### WORK INSTRUCTIONS
According to the stock option plan excerpt, what happens to an Option that is still outstanding when the Plan is terminated?

The Board of Directors may at any time suspend or
terminate the Plan and shall have the right to alter
or amend the Plan or any part thereof at any time
and from time to time as it may deem proper and in
the best interest of the Corporation.  Any
termination, suspension, alteration, or amendment of
the Plan effective pursuant to this Section 18 may
be made by the Board of Directors without further
action on the part of the stockholders of the
Company; provided, that, no such termination,
suspension, alteration, or amendment shall (a)
impair, without the consent of the Optionee, any
Option theretofore granted to such Optionee under
the Plan or deprive such Optionee of any Common
Stock that such Optionee has acquired under the
Plan, or (b) unless approved by the stockholders of
the Corporation, increase the total number of shares
of Common Stock which may be purchased under the
Plan (except as provided in Section 11 and Section
12 hereof).  Any Option outstanding at the time of
termination of the Plan shall remain in effect
subject to the provisions of this Plan until the
Option shall have been exercised or shall have
expired.


     19.  Definitions.  The following terms as
used in this Plan and in the Agent Stock Option
Agreement shall have the following meanings unless
the context otherwise requires:

          "Agent/MO Contract" means a contract
between an agent and the Corporation or a Subsidiary
of the Corporation providing for the sale of the
Corporation's Products by the agent, or a contract
between a marketing organization and the Corporation
or a Subsidiary of the Corporation providing for the
marketing organization's recruitment of agents to
sell the Corporation's Products.

          "Agent Stock Option Agreement" means an
Agent Stock Option Agreement in substantially the
form attached to the Plan as Exhibit "A".

          "Board of Directors" means the Board of
the Directors of the Corporation.

          "Common Stock" means the common stock,
no par value, of the Corporation.

### EXTRACTED RECORDS
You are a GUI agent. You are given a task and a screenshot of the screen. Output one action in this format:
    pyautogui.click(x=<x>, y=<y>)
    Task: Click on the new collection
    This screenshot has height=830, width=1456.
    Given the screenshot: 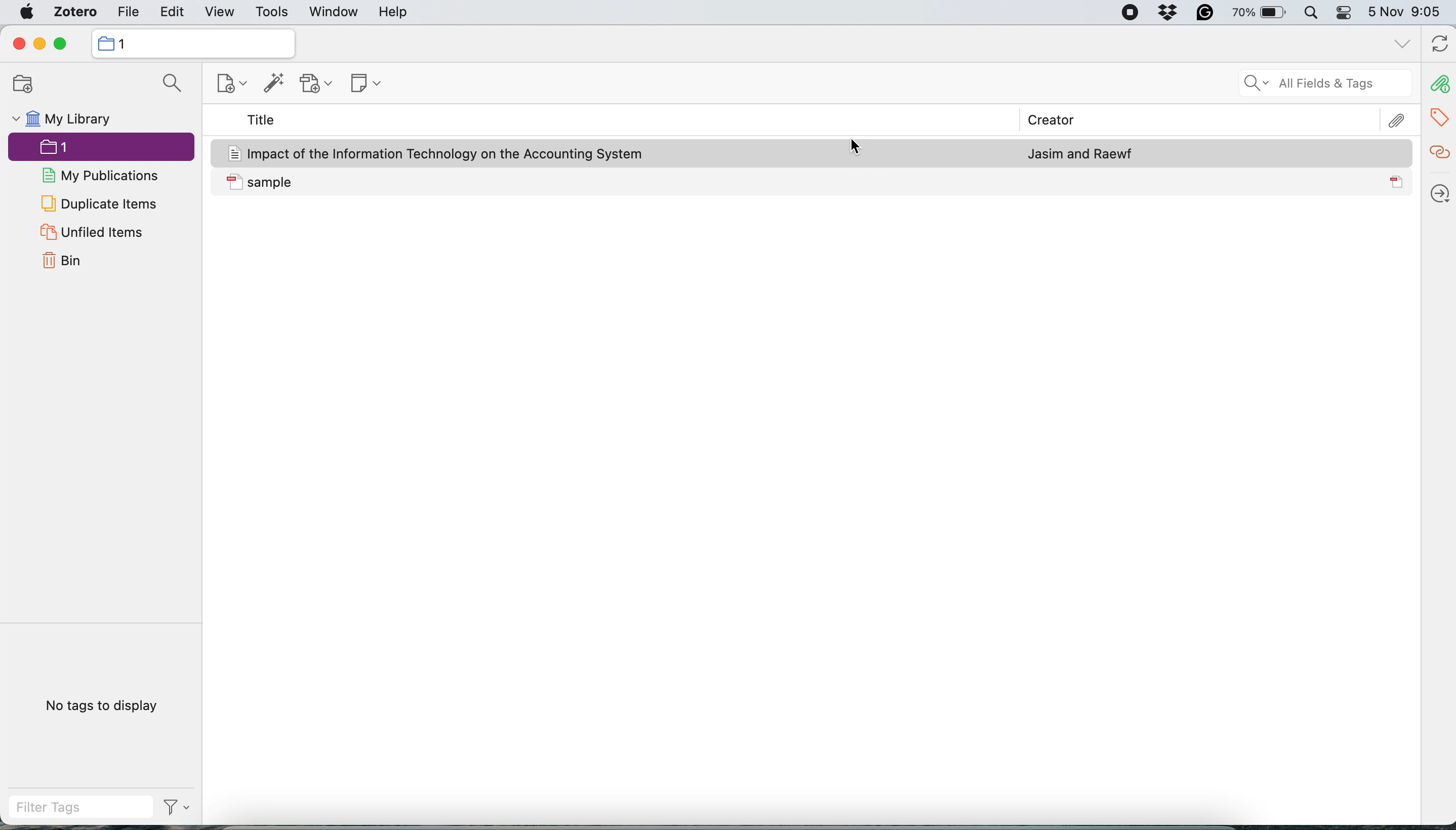 What is the action you would take?
    pyautogui.click(x=19, y=84)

### RESPONSE
It remains in effect, subject to the Plan's provisions, until it is exercised or expires.